This study of cross-sectional data conformed to the STROBE guidelines, as indicated in Appendix Table 4.
Results
Sample Characteristics
Appendix Table 1 shows the sample size by race/ethnicity and by age group for all waves from 2002 to 2018. The total analytical sample was 3,082,531, including 80% Whites, 7.7% Hispanics, 8.1% Blacks, 2.1% Asians, 1.6% AIANs, and 0.5% NHOPIs. The proportions for younger, middle-aged, and older adults were 40.6%, 31.6%, and 27.8%, respectively. The proportion of older adults increased gradually from 17.0% in 2002 to 33.1% in 2018. Weight summary statistics of all variables by race/ethnicity for each wave are available upon request. In general, Hispanics had the highest proportion of high school or lower educational attainment, ranging from 56.6% to 62.4% in the nine waves, whereas Asians had the lowest proportions ranging from 12.3% to 19.5%. About half of Blacks and AIANs and a quarter of Whites had high school or lower educational attainment. Similar patterns were found for household income, with ~50% of Whites and Asian but 20% to 30% of Hispanics, Blacks, and AIANs having an annual household income greater than $50,000.

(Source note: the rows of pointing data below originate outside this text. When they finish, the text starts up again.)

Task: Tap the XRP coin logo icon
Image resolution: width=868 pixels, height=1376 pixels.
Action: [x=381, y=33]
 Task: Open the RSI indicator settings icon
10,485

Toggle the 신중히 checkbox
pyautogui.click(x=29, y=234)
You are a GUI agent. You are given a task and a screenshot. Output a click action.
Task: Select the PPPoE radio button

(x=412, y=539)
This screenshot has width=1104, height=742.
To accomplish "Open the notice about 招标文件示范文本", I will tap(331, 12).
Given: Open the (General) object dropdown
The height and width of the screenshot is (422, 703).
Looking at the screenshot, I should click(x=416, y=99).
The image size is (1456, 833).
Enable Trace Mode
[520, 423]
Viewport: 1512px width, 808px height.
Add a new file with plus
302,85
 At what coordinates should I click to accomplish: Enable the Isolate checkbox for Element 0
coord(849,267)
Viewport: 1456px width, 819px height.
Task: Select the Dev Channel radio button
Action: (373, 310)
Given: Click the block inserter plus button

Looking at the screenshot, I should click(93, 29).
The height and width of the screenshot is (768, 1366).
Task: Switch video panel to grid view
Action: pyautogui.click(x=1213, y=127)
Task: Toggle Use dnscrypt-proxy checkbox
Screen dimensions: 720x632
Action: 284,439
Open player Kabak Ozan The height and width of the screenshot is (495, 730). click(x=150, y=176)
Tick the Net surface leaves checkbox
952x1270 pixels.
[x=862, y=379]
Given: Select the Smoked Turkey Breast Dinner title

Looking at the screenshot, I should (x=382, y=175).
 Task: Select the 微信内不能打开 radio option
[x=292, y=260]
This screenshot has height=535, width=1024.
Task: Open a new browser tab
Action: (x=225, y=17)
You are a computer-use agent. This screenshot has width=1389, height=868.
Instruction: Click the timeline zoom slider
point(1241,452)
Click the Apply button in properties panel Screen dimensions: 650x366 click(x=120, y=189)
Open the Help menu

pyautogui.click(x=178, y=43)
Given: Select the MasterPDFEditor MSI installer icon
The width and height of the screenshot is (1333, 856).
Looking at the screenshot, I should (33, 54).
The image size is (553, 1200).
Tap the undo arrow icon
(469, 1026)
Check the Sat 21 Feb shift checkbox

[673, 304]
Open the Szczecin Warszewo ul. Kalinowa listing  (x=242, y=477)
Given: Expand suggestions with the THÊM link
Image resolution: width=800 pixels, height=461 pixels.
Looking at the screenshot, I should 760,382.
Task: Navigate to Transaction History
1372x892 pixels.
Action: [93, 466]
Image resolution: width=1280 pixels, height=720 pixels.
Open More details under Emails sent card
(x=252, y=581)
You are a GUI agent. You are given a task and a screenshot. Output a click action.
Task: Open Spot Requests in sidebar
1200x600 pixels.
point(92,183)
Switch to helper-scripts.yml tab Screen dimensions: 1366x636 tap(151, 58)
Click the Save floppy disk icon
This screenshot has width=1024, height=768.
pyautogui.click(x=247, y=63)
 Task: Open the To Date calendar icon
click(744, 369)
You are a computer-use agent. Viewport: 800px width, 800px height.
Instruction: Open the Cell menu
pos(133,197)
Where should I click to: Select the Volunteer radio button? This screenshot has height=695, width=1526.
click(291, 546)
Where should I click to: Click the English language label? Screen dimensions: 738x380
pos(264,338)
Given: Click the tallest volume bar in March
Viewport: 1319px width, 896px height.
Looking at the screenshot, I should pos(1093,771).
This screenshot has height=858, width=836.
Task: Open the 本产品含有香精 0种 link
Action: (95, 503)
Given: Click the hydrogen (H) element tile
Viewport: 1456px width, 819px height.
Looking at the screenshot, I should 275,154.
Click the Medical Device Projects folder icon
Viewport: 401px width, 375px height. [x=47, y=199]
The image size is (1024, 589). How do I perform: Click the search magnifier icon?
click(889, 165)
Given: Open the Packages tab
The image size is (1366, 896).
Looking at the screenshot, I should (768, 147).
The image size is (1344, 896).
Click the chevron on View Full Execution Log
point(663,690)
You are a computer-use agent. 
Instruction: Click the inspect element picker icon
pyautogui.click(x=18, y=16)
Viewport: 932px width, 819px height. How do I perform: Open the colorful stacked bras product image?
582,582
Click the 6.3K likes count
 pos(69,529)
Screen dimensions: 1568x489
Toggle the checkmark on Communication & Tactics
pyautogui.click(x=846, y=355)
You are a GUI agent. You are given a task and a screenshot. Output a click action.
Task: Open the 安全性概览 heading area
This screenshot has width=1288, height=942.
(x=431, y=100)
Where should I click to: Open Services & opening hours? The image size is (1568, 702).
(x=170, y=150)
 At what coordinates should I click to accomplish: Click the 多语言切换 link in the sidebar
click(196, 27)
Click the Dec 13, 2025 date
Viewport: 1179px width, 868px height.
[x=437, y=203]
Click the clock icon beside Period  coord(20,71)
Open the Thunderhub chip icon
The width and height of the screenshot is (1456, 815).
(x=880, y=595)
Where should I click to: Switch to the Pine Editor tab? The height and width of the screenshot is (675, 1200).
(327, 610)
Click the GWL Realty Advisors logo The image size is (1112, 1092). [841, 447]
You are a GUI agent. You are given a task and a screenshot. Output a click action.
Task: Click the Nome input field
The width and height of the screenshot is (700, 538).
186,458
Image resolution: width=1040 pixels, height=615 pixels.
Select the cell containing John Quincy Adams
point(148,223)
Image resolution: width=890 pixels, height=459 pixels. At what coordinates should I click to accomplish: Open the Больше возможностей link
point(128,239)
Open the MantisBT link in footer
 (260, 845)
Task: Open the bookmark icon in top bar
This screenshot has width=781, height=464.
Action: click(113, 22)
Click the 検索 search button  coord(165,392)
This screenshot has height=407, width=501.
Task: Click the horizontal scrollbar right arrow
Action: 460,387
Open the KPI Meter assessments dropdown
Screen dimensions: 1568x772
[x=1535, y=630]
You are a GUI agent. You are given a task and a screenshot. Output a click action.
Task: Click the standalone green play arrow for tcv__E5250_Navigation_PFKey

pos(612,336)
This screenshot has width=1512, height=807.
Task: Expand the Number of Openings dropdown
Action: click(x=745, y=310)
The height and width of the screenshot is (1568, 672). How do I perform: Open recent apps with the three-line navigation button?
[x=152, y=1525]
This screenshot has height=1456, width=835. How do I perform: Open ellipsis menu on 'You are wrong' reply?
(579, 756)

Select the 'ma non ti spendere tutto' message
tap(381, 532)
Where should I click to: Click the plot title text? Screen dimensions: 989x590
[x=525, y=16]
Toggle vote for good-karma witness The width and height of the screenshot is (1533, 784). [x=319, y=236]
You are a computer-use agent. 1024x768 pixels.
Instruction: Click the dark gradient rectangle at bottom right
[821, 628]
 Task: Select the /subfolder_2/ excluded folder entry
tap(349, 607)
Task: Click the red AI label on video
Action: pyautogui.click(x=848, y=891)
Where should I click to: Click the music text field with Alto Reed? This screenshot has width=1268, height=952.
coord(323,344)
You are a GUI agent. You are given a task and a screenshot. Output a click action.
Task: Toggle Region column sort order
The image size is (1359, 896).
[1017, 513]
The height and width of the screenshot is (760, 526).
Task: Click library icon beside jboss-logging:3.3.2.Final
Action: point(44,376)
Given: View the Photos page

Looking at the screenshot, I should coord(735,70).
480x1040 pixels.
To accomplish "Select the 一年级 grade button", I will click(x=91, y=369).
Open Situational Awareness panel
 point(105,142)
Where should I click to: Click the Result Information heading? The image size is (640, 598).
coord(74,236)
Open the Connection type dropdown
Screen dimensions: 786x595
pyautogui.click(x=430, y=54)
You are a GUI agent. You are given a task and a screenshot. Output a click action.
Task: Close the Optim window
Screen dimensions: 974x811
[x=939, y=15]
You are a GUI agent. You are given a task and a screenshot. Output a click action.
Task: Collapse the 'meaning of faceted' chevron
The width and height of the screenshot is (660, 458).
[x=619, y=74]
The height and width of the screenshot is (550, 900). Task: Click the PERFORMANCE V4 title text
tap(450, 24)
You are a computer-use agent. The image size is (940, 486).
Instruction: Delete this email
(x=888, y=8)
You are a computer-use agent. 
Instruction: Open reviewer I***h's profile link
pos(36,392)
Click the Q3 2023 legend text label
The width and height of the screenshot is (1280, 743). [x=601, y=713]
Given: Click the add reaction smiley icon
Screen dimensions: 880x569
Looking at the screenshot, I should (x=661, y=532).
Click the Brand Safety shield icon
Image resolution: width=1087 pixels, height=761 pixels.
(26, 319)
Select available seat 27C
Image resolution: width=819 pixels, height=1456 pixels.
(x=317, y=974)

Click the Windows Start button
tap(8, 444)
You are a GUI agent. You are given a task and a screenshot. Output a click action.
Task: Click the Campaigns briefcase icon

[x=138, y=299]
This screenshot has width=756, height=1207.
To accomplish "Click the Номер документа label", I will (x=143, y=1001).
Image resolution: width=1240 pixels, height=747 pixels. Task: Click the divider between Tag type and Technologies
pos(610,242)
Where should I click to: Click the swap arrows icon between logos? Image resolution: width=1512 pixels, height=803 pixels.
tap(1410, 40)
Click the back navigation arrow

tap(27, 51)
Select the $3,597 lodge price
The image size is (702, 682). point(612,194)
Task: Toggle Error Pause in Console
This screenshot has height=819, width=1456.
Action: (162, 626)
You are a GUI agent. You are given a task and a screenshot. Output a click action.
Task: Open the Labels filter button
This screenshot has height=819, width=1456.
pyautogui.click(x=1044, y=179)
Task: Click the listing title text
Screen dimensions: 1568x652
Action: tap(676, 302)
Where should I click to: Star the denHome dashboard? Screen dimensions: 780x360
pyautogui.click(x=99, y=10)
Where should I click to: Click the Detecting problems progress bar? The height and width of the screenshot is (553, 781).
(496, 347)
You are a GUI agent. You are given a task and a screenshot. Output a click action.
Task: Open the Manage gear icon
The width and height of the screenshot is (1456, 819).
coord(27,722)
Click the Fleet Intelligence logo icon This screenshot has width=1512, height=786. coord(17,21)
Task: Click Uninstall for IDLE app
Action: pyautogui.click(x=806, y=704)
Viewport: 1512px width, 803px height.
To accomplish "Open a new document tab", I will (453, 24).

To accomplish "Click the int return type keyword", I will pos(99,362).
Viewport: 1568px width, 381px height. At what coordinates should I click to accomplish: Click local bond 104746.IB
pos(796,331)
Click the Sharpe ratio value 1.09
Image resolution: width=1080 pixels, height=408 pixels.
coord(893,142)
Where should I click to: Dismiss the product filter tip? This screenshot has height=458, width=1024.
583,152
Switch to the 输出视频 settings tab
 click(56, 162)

Crude and Adjusted Prevalence
As illustrated in Figure 2, the adjusted dental service utilization disparities among race/ethnicity were less apparent than in the crude analysis. Appendix Table 2 shows the crude and adjusted prevalences of dental service utilization with 95% CIs by age group and race/ethnicity and the difference between crude and adjusted numbers and their respective means. The average adjusted prevalences for Hispanics were 12% higher than the crude analysis among young adults and 12.2% and 8.7% higher among middle-aged and older adults, respectively. And the changes were the biggest among all racial/ethnic groups. Similar patterns were found among Blacks, AIANs and NHOPIs with differences between 6.9%- 9.0%, 6.1-9.0%, and 2.3%-2.9%, respectively. On the contrary, the adjusted prevalence of dental service use among Whites and Asians were lower than the crude prevalences with mean differences between 0.2%-0.8% for Whites and 1.1%-5.4% for Asian. Further, the figured showed that the racial/ethnic disparities increased by age.
Figure 2.
Crude and adjusted prevalence of dental service utilization from 2002 to 2018 for Whites, Blacks, Hispanics, Asian, American Indians or Alaska Natives, and Native Hawaiian or other Pacific Islanders younger (20–49 y), middle-aged (50–64 y), and older adults (65+ y).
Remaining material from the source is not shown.